"La sculpture s'installe dans le même milieu que celui qui la contemple. 
Chaque pas de l'observateur, chaque heure du jour, ... engendre à une sculpture une certaine apparence, toute différente des autres." (Valéry)

Surnommé l'Ermite et atteint d’hémiplégie, l'abbé FOURE (1839 – 1910), ancien directeur du collège de St Malo, meubla sa solitude en ciselant pendant 25 ans 300 figures dans la roche granitique de la côte. S'inspirant de l'histoire de la famille Rothéneuf composée de corsaires mais aussi pècheurs, pirates et contrebandiers qui ont dominé la côte à partir du milieu du XVIe siècle, il entreprit un travail colossal dont une bonne partie reste encore gravée dans le roc.
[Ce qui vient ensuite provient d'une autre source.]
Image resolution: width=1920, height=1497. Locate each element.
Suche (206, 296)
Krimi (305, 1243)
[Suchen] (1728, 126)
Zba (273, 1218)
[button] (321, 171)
S'étalant sur près de 500 mètres carrés de rochers sur la falaise, la saga des Rotheneuf se lit comme dans un livre ...

Les Rotheneuf étaient des marins émérites et d'intrépides guerriers qui étaient arrivés, grâce à la terreur qu'ils faisaient règner, à se faire respecter par les Malouins eux-mêmes ! 
Ils construisaient des vaisseaux rapides et robustes appelés "fléches des flots" avec lesquels ils écumaient les mers afin de s'enrichir au détriment de leurs malheureuses victimes. Ils étaient sans doute corsaires mais aussi pirates !
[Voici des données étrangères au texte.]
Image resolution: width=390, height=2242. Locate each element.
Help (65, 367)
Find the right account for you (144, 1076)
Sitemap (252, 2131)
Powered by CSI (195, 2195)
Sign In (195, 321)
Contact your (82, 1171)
Apres au gain et parfois irascibles, leurs 
rapports de voisinage se voulaient 
toutefois francs et chevaleresques afin d'éviter les heurts avec les seigneurs locaux.
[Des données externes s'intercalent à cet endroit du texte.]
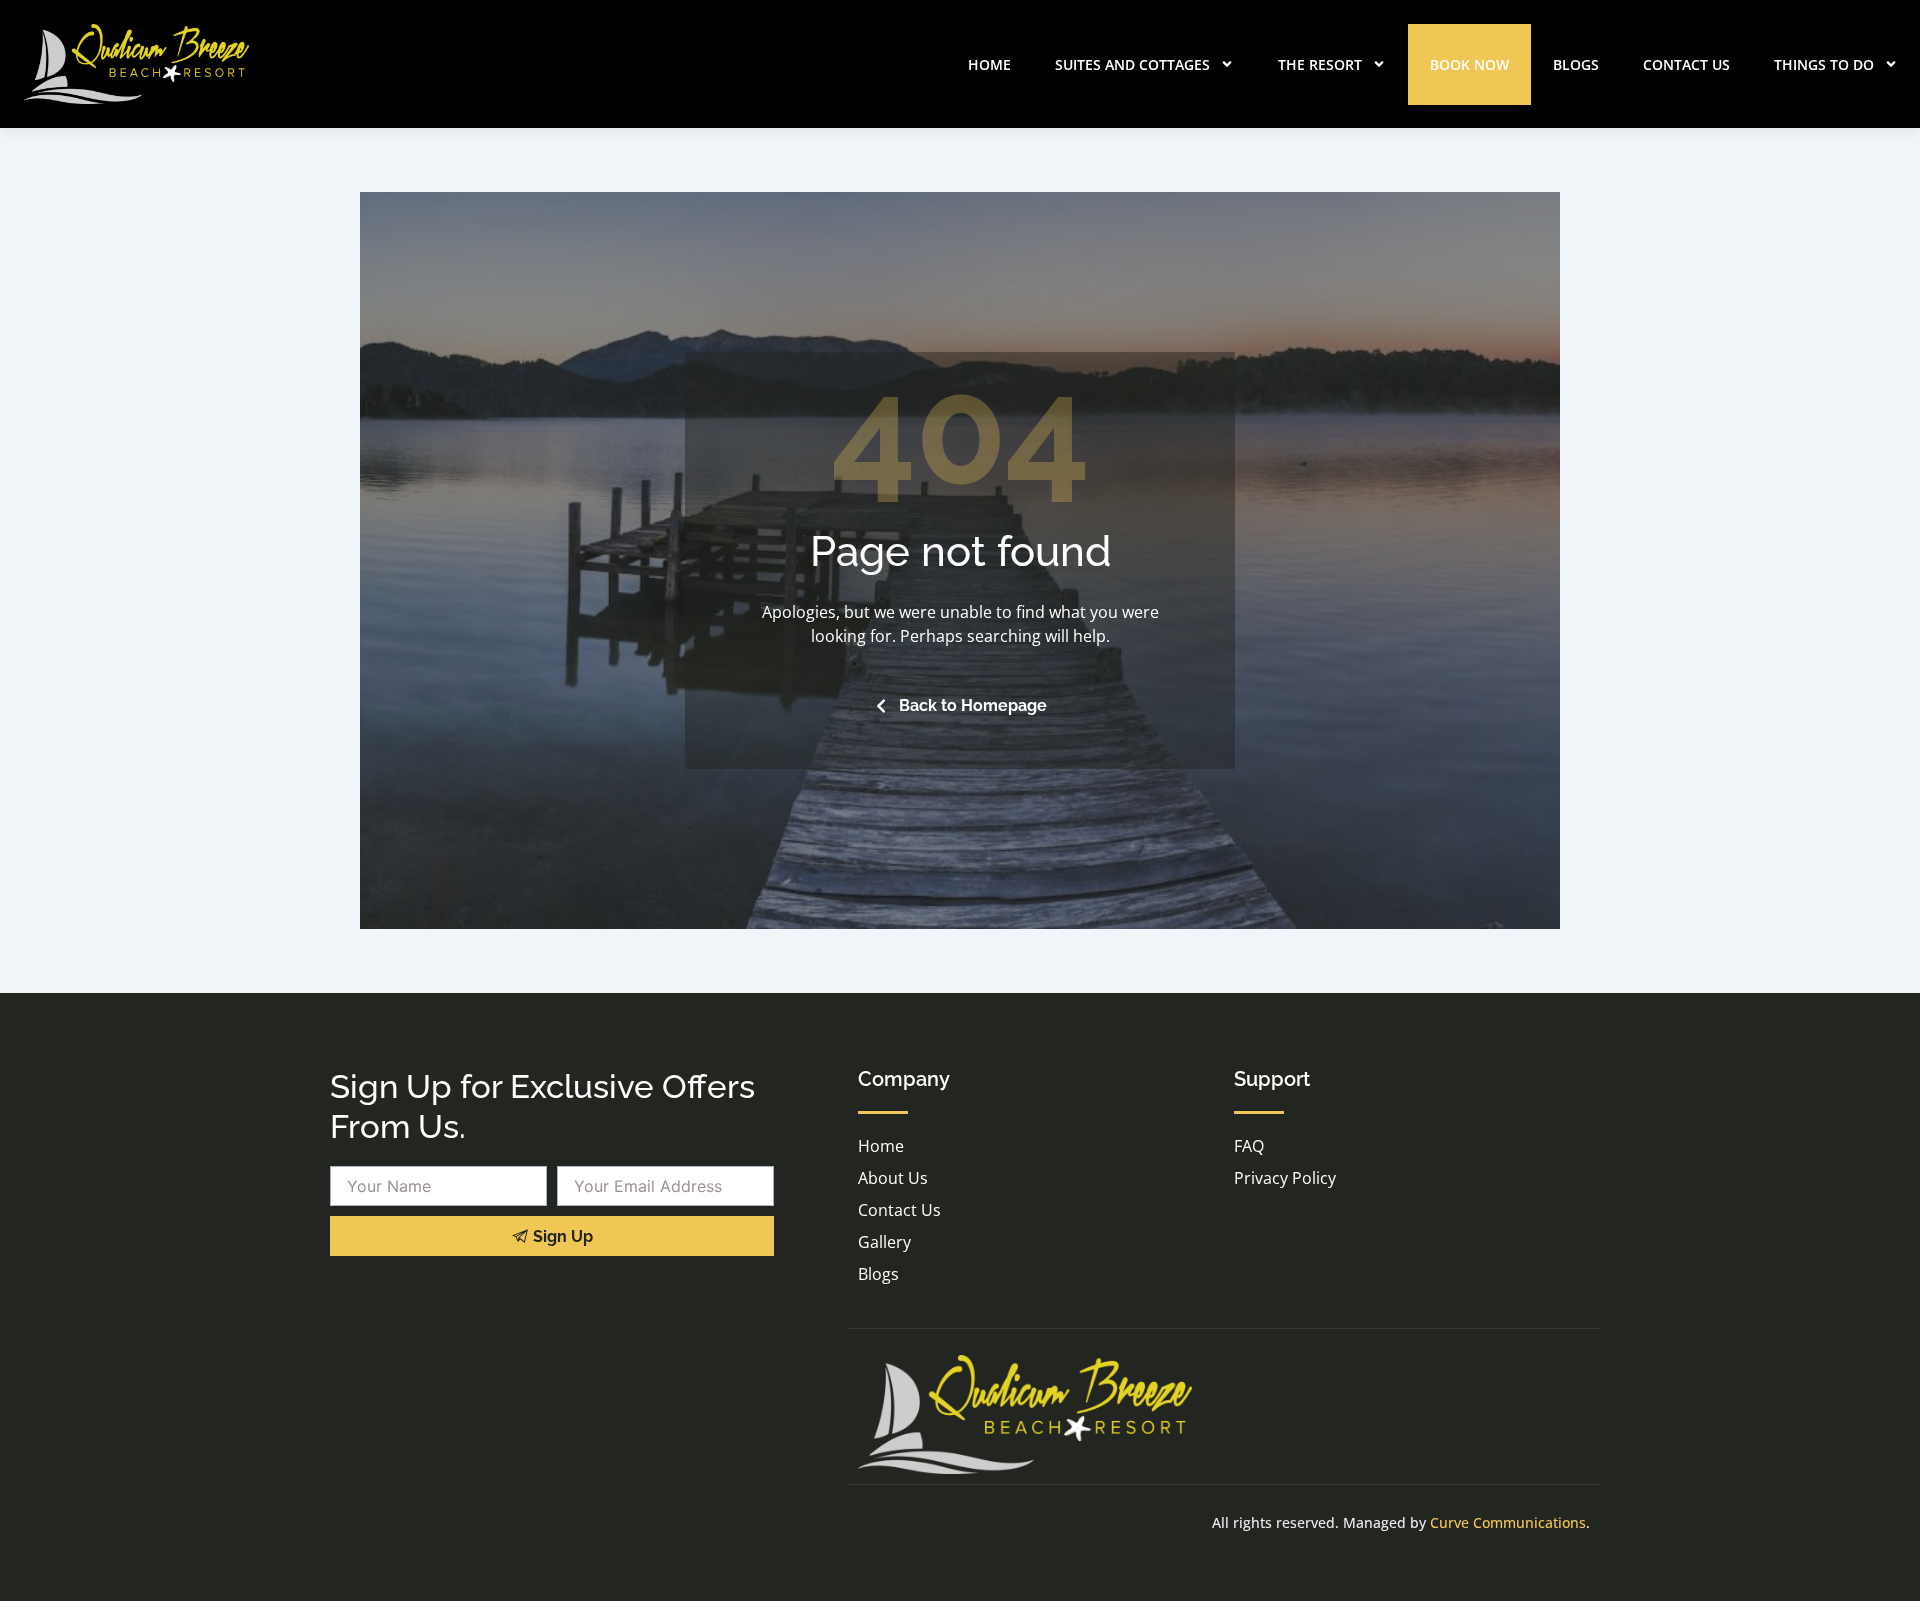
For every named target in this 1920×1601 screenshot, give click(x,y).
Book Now (1469, 64)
Face à la Pointe, les petites îles, rochers et cailloux qui émergent au gré des marées ont hérité du surnom de plusieurs membres de la tribu : l'Ours, l’Egyptien, le Haut Queue, la Bigne, le Grand Poin-tu, Trois Pierres, le Grand et le Petit Chevreuil et d'autres encore sont évocateurs des caractères de ceux-ci ...
Mais les composantes de cette superbe fresque ne se limitent pas à l'histoire des Rotheneuf. Elle se veut une allégorie des moeurs de l'époque qu'elle raconte.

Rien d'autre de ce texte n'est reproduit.